Опасная зона

Опасная зона

Saturday, February 26, 2011

Rsync magic: rsync vs. scp

Accessing computers remotely is commonly made via ssh encrypted lines. In an earlier post on my (and Roy's) willworkforscience blog, I mentioned the blessings sshfs where you could mount a remote filesystem if the remote computer has an ssh daemon running.

Here I want to honor a very old program which is called "rsync" which can be used for fast copying of files to/from remote computers. Rsync has been extended with plenty of new functionalities, and generally I prefer rsync to scp when I have to copy more than one file. Let me give a few examples:

Example 1): speed

In my last post I presented a little script which generates an arbitrary amount of files with random contents. For this test I generated 1000 files which were 1k large each. Copying them from my home PC kepler to the remote computer lululu (via a 10/2Mbit ADSL line) will be signifcantly slower with scp than rsync:

bassler@kepler:~/test$ time scp * lululu:test/.
bassler@lululu's password:

real   1m19.619s
user   0m0.188s
sys   0m0.204s

bassler@kepler:~/test$ time rsync * lululu:test/.
bassler@lululu's password: 

real    0m14.780s
user    0m0.048s
sys    0m0.032s


That is 80 seconds for scp and 15 seconds for rsync. (Yes, the target directory was wiped empty before I issued the rsync command.) The overhead of scp becomes significant if many files are to be copied. If I copy a single 1M file instead of 1000 1k files, then there is no noticeable speed difference.

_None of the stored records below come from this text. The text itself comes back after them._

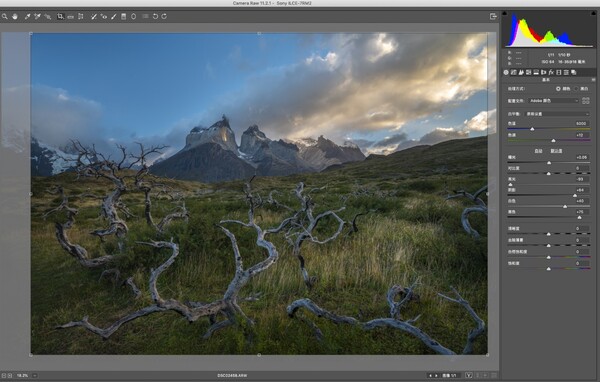Open the White Balance preset dropdown
This screenshot has height=382, width=600.
557,114
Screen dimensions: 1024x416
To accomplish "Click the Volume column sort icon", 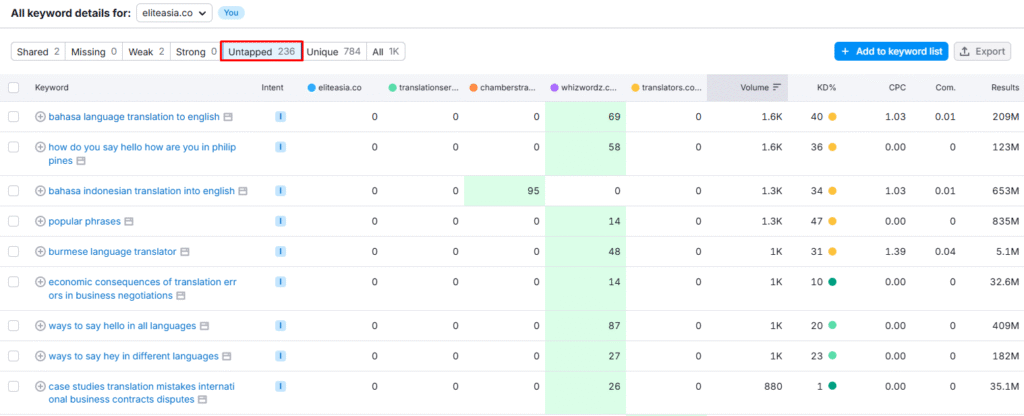I will (777, 87).

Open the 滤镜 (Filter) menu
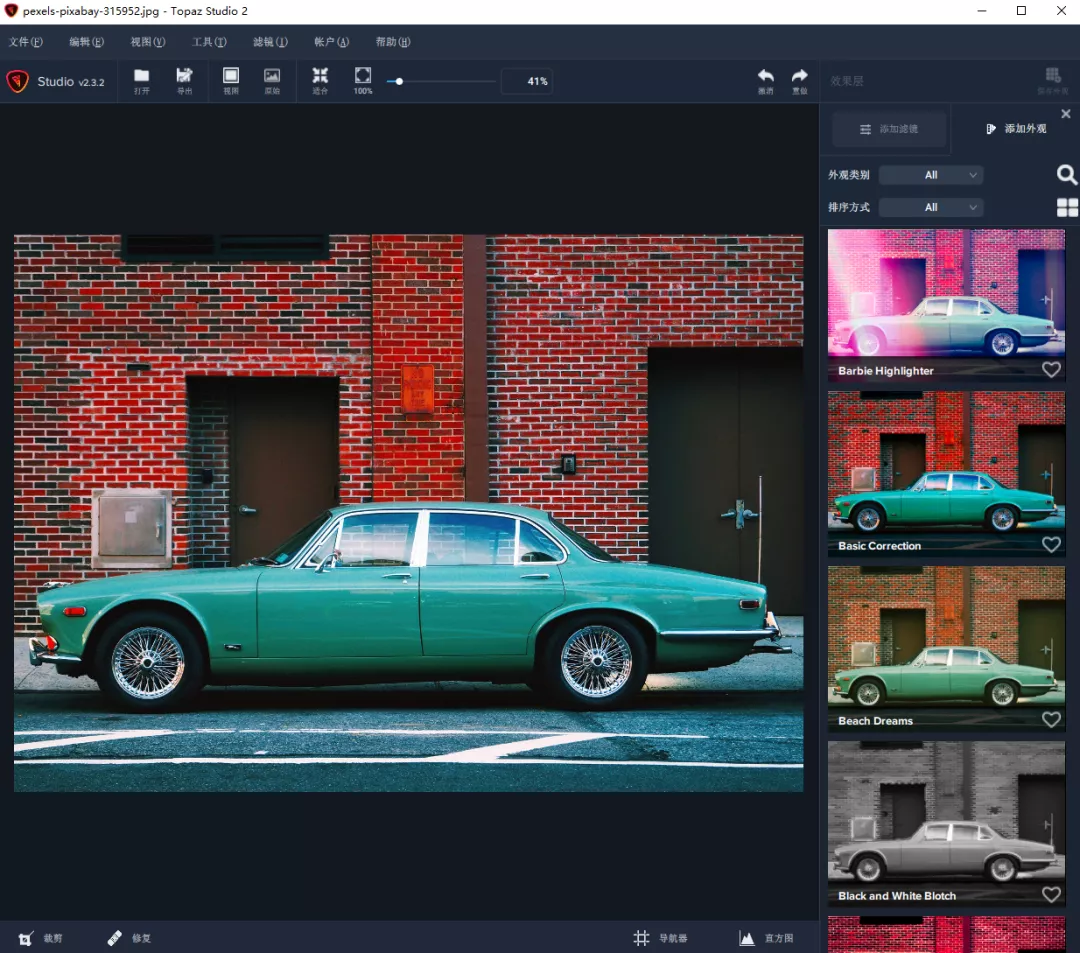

Example 2: transferring very large files

Rsync has a nice resume option for transferring large files, if transfer for some reason is interrupted. Basically what your options should look like:
rsync -rvv --inplace --append --progress  /disk1/Movies/* lululu:Movies/.
afaik, this is not possible with scp in a straightforward way.


Example 3: tunnel your way past firewalls and gateways

This is probably the coolest feature of rsync! If I am at home and want to update the files on my office PC baslup I face the problem that the PC is hidden behind the university firewall/gateway lululu. So with scp I would have to copy the files to lululu first, and from there again copy it to my office PC baslup.
Now, if rsync is installed on all PCs in the chain, I can issue a very simple command which will establish a link directly to my office PC.
rsync -va -e "ssh lululu ssh" test/* baslup:test/

You can add several PCs in the chain. Here fufufu is added:
rsync -va -e "ssh lululu ssh fufufu ssh" test/* baslup:test/
the only annoying thing is, you have to enter your password multiple times, (unless you add the ssh keys for password less logins).

Ok, finally a list of the most important options for rsync:

 -v verbose
 -r recurse into dirs (you might just as well use -a instead)
 -a archive: recurse into dirs, preserves symlinks, permissions, timestamps, group and owner.
 -u update: don't overwrite newer files on receiver
 -n dry run, copies no files, but shows what would be done
 --del delete files/dirs from remote server which do not exist locally
  -z enable compression. Yes, if you have files with lots of air in them, you can achieve dramatic transfer speedups. Works well for uncompressed scientific data, bitmap files, large textfiles etc, but is much slower when transferring mp3, jpg, gz, zip, pdf and similar compressed files...


Thank you, developers of rsync! This has saved me alot of hassle.